ECLI:NL:RBZWB:2025:810

Rechtbank Zeeland-West-Brabant

Datum uitspraak
29 januari 2025
Publicatiedatum
14 februari 2025
Zaaknummer
11186476 CV EXPL 24-2326 (E)
Instantie
Rechtbank Zeeland-West-Brabant
Type
Uitspraak
Procedures
  • Bodemzaak
Rechters
  • mr. Ebben
Vindplaatsen
  • Rechtspraak.nl
AI samenvatting door LexboostAutomatisch gegenereerd

Vordering tot betaling van factuur en geschil over overeenkomst van opdracht tussen advocatenkantoor en financiële holding

In deze zaak staat centraal of er een overeenkomst van opdracht is gesloten tussen Florent B.V. en Truckom B.V. Florent, een advocatenkantoor te Amsterdam, vordert betaling van een factuur van € 9.793,93 van Truckom, een financiële holding te Breda. Truckom betwist dat er een overeenkomst tot stand is gekomen en stelt dat zij geen juridisch advies heeft ontvangen van Florent. De kantonrechter heeft vastgesteld dat er wel degelijk een overeenkomst van opdracht is gesloten, gebaseerd op de communicatie tussen partijen en de werkzaamheden die door Florent zijn verricht. De rechter oordeelt dat Truckom de factuur moet betalen, vermeerderd met rente en kosten. In reconventie vordert Truckom ontbinding van de overeenkomst, maar deze vordering wordt afgewezen. De kantonrechter heeft de proceskosten toegewezen aan Florent, met uitzondering van het salaris van de gemachtigde, omdat Florent en haar gemachtigde als één partij worden beschouwd. Het vonnis is uitgesproken op 29 januari 2025.

Uitspraak

RECHTBANKZEELAND-WEST-BRABANT
Civiel recht
Kantonrechter
Zittingsplaats Breda
Zaaknummer: 11186476 \ CV EXPL 24-2326
Vonnis van 29 januari 2025
in de zaak van
FLORENT B.V.,
te Amsterdam,
eisende partij in conventie,
verwerende partij in reconventie,
hierna te noemen: Florent,
gemachtigde: [gemachtigde] ,
tegen
TRUCKOM B.V.,
te Breda,
gedaagde partij in conventie,
eisende partij in reconventie,
hierna te noemen: Truckom,
gemachtigde: mr. D.R.D.A. Buren-Baks.

1.De zaak in het kort

In deze zaak gaat het om de vraag of tussen partijen een overeenkomst van opdracht is gesloten en of Truckom uit hoofde van die overeenkomst betaling is verschuldigd aan Florent.

2.De procedure

2.1.
Het verloop van de procedure blijkt uit:
- het tussenvonnis van 14 augustus 2024
- de brief van 29 november 2024 met productie 2 van Truckom
- de akte overlegging nadere producties met producties 14 tot en met 19 van Florent
- de akte overlegging nadere producties met productie 20 van Florent
- de mondelinge behandeling van 10 december 2024, waarvan door de griffier aantekeningen zijn gemaakt.

Opdracht: Schrijf uit het vonnis hierboven letterlijk het stuk over vanaf "Het verloop van" tot en met "aantekeningen zijn gemaakt.".

Gegevensfragmenten:
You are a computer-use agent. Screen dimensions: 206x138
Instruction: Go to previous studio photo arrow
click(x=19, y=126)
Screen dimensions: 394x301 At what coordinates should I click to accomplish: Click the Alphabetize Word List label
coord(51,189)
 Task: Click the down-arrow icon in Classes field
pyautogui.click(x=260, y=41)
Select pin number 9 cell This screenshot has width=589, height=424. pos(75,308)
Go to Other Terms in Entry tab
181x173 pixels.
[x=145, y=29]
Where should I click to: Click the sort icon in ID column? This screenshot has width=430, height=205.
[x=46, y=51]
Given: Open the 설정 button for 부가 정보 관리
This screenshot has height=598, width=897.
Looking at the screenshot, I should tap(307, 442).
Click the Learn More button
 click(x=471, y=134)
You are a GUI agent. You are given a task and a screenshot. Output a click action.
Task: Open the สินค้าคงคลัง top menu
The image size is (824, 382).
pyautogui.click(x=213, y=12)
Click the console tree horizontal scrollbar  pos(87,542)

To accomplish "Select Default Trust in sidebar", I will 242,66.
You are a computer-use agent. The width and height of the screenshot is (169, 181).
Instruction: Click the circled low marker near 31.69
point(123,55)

==

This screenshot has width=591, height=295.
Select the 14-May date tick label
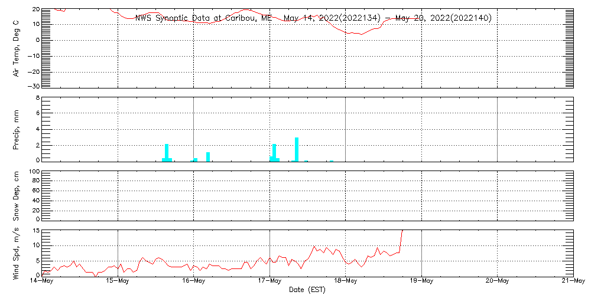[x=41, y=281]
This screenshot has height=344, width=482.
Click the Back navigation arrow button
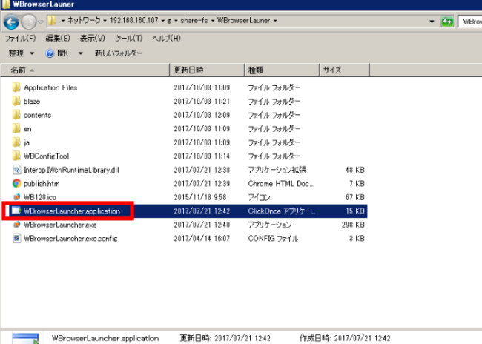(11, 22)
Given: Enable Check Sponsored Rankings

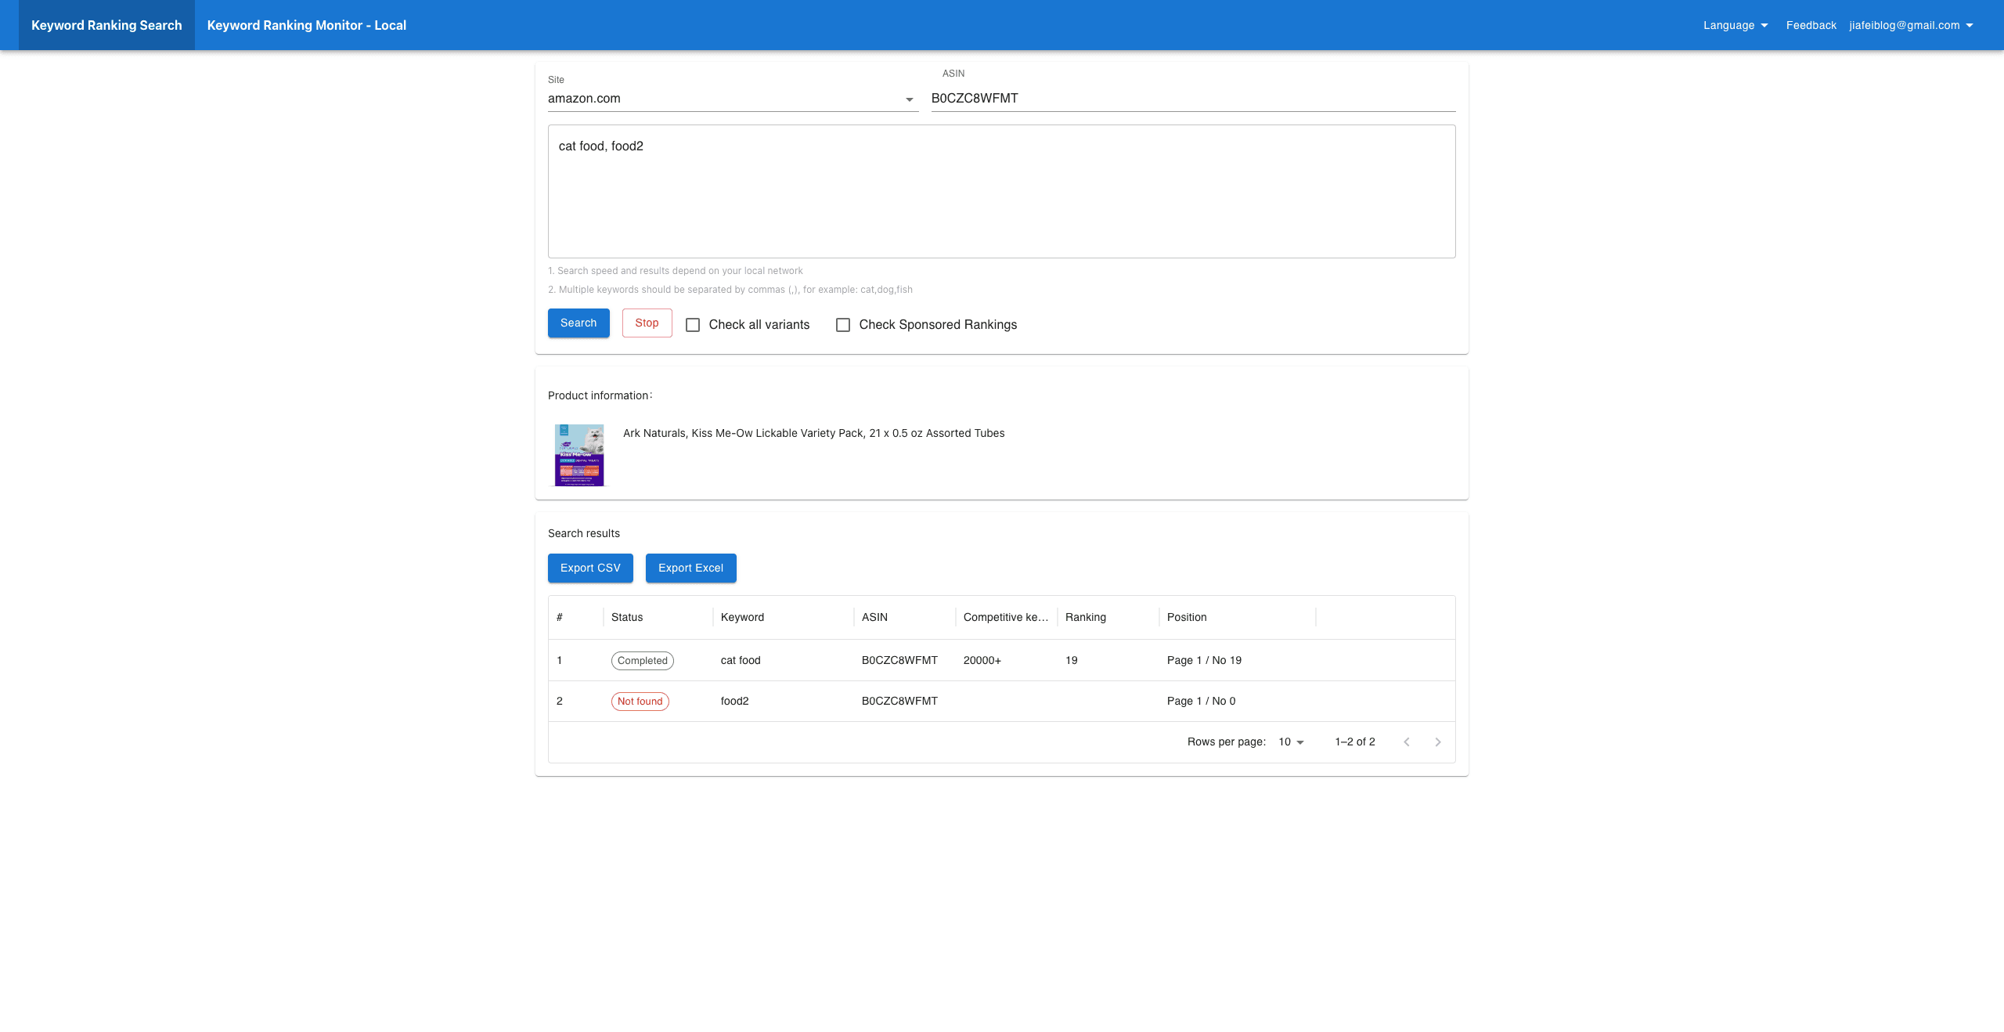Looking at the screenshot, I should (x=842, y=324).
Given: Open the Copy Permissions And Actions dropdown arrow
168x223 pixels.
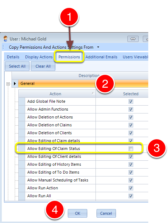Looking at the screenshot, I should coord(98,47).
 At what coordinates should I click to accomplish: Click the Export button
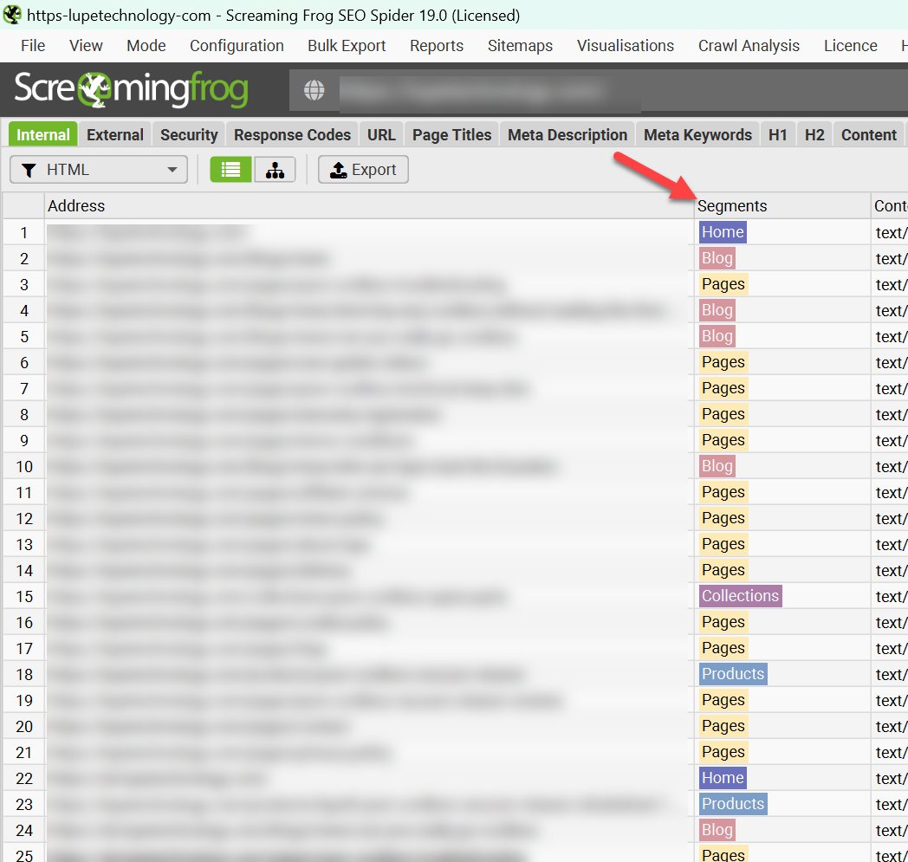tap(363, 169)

Antwoord:
Het verloop van de procedure blijkt uit:
- het tussenvonnis van 14 augustus 2024
- de brief van 29 november 2024 met productie 2 van Truckom
- de akte overlegging nadere producties met producties 14 tot en met 19 van Florent
- de akte overlegging nadere producties met productie 20 van Florent
- de mondelinge behandeling van 10 december 2024, waarvan door de griffier aantekeningen zijn gemaakt.